(Collected data)
[Start of Attachment]
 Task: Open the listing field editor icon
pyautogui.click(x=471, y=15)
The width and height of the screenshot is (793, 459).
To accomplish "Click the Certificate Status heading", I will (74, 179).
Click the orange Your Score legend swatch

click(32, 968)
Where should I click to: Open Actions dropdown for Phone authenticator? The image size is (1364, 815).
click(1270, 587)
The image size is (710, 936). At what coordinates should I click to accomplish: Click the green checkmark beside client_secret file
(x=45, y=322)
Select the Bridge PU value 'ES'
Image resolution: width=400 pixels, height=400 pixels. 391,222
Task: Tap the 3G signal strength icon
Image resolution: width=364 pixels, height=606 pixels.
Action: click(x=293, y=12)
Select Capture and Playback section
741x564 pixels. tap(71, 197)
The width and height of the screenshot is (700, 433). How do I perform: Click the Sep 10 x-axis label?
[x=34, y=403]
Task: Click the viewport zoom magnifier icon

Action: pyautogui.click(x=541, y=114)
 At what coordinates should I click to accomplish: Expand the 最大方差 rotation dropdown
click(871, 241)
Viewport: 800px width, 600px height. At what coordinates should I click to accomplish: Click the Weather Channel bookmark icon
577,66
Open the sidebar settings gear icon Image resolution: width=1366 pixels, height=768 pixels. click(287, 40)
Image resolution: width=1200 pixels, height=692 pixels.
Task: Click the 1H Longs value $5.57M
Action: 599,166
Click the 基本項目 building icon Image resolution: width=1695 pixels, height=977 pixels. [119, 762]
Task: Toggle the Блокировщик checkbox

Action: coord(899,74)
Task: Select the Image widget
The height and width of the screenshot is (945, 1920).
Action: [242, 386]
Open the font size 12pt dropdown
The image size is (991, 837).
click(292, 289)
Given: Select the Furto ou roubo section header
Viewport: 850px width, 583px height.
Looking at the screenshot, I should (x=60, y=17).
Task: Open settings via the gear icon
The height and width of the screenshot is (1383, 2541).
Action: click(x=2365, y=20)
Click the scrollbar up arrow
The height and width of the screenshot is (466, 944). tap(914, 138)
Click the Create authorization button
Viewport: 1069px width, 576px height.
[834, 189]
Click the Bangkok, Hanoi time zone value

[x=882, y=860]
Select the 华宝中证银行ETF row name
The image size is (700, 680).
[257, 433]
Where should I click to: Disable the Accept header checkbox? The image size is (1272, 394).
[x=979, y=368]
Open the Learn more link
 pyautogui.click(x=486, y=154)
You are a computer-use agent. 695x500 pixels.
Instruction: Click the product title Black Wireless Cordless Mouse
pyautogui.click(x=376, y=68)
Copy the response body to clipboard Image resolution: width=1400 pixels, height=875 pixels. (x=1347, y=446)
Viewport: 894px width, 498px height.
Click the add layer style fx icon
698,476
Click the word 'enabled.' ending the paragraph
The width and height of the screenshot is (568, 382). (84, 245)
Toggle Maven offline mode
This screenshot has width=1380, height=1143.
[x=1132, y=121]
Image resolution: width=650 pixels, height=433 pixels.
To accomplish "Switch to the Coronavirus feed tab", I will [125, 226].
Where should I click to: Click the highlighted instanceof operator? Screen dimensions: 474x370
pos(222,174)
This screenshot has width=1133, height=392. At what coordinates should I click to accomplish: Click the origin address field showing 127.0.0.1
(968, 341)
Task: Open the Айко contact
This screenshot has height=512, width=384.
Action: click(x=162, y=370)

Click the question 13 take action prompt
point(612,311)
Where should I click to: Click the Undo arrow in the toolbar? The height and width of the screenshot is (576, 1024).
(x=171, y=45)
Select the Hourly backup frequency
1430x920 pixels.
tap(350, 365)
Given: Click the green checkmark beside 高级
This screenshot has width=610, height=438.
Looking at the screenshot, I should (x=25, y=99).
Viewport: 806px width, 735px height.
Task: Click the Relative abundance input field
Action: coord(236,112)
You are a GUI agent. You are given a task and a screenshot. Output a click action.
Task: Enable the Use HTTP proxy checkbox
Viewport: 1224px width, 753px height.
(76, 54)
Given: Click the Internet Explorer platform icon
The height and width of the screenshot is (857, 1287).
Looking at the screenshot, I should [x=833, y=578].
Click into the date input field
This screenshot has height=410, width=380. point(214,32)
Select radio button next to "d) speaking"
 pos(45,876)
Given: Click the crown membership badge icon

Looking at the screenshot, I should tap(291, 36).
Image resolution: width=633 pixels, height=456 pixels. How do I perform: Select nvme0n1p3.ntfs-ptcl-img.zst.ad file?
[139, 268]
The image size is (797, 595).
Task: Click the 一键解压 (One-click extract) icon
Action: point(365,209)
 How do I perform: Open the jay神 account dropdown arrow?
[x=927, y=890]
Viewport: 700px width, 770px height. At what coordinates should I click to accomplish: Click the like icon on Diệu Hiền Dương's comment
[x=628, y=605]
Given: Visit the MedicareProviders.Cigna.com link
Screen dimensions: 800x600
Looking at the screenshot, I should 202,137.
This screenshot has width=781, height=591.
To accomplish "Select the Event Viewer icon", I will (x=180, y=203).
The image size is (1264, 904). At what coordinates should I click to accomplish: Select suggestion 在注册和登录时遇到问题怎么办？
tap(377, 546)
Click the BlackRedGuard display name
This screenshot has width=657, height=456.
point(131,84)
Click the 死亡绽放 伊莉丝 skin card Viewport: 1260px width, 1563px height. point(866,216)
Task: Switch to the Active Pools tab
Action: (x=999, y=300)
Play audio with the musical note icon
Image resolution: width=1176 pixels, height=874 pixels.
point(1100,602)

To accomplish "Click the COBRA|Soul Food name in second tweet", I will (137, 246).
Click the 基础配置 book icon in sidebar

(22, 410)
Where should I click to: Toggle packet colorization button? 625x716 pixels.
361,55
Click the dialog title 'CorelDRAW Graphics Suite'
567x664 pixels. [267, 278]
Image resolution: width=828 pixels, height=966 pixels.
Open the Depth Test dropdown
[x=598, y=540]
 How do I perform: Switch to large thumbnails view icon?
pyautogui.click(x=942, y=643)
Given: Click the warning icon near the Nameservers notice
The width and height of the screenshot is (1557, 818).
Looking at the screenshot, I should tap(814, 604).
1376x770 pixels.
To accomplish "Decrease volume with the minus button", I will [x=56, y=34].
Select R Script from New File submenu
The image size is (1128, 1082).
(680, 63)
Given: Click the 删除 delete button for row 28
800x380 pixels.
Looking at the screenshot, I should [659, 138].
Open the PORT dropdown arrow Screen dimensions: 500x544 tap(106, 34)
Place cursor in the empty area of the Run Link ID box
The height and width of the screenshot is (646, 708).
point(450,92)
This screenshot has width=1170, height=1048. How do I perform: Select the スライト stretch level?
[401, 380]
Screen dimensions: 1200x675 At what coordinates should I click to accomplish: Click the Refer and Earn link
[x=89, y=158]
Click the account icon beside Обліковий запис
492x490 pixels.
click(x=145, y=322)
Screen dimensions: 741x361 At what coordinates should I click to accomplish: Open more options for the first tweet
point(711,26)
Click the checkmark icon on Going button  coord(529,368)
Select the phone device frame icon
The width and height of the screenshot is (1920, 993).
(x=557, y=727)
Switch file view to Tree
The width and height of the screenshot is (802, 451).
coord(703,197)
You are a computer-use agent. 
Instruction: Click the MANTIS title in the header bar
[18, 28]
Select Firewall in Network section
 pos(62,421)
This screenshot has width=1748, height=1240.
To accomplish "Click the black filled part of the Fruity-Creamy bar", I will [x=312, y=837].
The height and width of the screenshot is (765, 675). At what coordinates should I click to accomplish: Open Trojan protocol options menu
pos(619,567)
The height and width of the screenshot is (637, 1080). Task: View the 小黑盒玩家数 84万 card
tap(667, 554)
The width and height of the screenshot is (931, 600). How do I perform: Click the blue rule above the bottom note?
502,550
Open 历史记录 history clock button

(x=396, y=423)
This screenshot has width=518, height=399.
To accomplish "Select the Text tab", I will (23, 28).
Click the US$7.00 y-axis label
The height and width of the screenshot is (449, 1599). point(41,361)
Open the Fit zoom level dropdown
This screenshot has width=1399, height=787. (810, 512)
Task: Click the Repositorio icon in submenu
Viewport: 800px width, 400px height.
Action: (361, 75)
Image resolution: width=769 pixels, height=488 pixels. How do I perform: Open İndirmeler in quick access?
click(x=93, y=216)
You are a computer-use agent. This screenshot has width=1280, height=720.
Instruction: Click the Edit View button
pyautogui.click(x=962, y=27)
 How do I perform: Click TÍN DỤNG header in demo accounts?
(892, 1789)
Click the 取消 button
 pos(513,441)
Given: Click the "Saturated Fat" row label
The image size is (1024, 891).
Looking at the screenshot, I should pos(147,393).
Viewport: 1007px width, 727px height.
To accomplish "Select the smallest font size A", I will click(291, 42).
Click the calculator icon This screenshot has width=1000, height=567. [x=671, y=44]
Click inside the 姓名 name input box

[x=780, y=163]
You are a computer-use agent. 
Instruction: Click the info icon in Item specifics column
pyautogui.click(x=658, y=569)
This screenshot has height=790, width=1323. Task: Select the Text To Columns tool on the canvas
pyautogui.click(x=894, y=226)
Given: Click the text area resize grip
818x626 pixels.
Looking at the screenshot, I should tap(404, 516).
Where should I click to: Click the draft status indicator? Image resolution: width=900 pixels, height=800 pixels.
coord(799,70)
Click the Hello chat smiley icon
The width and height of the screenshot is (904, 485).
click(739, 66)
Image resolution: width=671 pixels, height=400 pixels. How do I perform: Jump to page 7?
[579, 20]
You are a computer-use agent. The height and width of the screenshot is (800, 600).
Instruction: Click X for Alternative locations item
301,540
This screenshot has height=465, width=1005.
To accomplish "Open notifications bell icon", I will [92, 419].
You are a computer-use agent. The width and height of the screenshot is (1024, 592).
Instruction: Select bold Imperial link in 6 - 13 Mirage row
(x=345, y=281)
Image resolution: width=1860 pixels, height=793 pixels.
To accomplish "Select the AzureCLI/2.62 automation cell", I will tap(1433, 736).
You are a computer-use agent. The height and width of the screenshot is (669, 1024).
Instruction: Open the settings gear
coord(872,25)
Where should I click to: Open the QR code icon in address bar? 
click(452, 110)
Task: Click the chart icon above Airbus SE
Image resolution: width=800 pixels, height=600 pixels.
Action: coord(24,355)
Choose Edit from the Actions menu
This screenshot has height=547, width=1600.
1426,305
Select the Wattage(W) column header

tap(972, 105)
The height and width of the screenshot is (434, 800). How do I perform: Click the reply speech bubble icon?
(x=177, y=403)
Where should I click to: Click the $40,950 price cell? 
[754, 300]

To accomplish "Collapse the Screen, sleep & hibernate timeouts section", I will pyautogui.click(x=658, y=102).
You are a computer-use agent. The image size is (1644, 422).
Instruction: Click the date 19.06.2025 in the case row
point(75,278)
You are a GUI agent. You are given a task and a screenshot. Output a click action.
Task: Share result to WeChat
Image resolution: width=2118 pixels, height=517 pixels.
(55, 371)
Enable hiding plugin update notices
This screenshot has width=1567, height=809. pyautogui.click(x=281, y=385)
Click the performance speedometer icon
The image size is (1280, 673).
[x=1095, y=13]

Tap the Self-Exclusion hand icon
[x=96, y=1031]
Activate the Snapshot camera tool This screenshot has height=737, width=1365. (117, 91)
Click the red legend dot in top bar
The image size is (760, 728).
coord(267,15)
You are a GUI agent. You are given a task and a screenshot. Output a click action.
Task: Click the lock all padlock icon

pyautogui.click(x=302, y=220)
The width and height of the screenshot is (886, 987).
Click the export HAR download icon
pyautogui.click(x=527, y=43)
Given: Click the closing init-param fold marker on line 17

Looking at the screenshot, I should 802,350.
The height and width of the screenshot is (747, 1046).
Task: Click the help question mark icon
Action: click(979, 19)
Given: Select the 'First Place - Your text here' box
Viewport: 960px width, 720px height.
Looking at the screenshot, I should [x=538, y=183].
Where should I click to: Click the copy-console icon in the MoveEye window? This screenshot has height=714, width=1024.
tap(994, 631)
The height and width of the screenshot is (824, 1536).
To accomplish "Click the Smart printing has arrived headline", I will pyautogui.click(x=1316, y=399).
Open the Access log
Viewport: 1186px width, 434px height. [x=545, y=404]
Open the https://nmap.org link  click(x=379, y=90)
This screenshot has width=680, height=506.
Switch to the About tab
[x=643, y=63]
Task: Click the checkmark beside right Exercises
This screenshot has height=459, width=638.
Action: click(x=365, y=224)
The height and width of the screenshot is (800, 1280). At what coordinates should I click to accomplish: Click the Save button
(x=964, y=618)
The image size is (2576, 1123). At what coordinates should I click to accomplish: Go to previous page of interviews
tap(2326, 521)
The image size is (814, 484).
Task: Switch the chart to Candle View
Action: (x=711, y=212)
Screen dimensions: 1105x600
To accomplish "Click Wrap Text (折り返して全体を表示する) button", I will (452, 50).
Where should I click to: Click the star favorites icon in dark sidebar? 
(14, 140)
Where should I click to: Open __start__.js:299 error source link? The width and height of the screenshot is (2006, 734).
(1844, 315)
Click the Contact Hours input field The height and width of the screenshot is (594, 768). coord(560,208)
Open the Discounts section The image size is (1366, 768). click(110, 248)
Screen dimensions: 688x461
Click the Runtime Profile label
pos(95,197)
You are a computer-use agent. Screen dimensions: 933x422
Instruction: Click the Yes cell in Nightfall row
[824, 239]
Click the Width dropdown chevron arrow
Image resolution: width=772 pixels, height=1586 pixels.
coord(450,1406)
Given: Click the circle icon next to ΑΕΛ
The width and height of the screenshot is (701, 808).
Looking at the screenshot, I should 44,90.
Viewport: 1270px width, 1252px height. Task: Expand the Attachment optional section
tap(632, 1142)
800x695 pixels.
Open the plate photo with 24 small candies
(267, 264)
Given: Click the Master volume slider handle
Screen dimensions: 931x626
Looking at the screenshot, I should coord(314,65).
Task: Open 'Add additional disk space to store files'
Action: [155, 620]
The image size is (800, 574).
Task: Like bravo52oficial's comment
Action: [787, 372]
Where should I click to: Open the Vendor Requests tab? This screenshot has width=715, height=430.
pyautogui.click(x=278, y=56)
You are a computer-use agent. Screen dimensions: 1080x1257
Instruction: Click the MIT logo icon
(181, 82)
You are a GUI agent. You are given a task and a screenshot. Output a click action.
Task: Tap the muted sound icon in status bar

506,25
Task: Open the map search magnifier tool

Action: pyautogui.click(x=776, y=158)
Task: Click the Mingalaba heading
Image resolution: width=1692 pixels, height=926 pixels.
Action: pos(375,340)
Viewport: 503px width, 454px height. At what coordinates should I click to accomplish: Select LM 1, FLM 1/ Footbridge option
[End of Attachment]
- _Work task_:
Go through the records above and return each line in which the word "Place" occurs.

- _Worked solution_:
Place cursor in the empty area of the Run Link ID box
Given: Select the 'First Place - Your text here' box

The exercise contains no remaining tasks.